■ Problem ■
Reproduce the lines of the listing verbatim, beginning at the line that contains "The width and height of the screenshot is (1729, 573)." and stopping after the line that contains "(x=83, y=54)".

■ Task input ■
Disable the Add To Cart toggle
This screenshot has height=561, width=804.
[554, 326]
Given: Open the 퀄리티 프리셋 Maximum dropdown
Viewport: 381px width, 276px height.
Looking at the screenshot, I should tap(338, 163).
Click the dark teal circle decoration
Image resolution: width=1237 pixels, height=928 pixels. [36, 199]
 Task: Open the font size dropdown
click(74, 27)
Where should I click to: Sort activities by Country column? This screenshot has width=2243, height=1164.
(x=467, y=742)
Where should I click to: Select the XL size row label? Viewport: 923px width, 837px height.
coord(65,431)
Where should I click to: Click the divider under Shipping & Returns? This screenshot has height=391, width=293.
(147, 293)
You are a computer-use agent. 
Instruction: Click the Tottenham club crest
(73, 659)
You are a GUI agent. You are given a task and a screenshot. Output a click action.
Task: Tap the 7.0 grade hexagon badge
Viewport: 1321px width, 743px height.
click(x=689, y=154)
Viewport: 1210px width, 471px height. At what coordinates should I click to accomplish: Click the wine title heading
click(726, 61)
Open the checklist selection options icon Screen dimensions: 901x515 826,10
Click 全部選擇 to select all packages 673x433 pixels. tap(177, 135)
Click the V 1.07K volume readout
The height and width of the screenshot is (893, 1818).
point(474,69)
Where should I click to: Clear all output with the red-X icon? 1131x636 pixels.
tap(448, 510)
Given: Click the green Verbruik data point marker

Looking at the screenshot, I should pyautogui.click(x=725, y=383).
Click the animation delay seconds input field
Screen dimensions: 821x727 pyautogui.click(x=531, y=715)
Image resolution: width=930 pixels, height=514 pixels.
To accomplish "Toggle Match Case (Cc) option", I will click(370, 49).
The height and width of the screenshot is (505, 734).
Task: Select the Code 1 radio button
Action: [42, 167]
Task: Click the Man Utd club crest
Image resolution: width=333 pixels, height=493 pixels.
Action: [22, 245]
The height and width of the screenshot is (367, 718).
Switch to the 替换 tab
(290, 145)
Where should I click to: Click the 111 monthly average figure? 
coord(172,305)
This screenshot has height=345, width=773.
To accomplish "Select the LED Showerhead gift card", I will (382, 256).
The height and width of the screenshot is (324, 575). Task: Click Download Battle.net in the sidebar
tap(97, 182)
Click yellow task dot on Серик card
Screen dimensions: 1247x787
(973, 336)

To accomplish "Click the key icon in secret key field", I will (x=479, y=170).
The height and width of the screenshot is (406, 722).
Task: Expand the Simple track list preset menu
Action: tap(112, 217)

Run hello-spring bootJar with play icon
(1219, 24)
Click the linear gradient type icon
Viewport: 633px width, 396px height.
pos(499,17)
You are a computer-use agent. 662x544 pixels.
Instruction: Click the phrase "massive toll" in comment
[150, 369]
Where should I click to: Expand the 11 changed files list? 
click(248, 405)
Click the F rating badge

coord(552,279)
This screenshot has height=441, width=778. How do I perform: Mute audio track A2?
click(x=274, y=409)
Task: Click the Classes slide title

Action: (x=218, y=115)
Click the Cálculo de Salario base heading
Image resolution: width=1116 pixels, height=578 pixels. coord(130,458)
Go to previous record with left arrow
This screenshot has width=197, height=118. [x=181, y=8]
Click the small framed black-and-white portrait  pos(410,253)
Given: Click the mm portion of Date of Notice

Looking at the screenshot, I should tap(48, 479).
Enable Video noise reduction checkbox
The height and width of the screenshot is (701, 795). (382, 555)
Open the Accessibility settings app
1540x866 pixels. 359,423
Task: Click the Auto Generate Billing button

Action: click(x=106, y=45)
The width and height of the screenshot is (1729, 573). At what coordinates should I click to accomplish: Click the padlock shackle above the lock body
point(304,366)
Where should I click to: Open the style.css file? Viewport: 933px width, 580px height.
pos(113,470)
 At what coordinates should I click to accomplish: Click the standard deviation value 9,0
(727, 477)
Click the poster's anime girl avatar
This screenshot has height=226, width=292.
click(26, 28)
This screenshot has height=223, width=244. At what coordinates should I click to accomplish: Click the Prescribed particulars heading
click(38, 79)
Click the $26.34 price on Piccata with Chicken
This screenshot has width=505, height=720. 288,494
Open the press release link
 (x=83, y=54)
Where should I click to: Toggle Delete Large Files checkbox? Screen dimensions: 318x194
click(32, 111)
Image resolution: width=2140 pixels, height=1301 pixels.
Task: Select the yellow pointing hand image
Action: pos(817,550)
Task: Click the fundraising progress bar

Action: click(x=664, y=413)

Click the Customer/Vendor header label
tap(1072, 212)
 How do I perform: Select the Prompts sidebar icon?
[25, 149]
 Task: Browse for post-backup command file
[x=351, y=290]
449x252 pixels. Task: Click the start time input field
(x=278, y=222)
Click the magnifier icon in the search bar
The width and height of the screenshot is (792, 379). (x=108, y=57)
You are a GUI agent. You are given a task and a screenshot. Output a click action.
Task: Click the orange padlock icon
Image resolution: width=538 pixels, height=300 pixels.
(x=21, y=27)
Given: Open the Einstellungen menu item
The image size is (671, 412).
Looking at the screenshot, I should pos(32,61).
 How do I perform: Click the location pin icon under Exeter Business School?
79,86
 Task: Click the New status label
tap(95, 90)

■ Solution ■
The width and height of the screenshot is (1729, 573). At what coordinates should I click to accomplish: Click the padlock shackle above the lock body
point(304,366)
Where should I click to: Open the style.css file? Viewport: 933px width, 580px height.
pos(113,470)
 At what coordinates should I click to accomplish: Click the standard deviation value 9,0
(727, 477)
Click the poster's anime girl avatar
This screenshot has height=226, width=292.
click(26, 28)
This screenshot has height=223, width=244. At what coordinates should I click to accomplish: Click the Prescribed particulars heading
click(38, 79)
Click the $26.34 price on Piccata with Chicken
This screenshot has width=505, height=720. 288,494
Open the press release link
 (x=83, y=54)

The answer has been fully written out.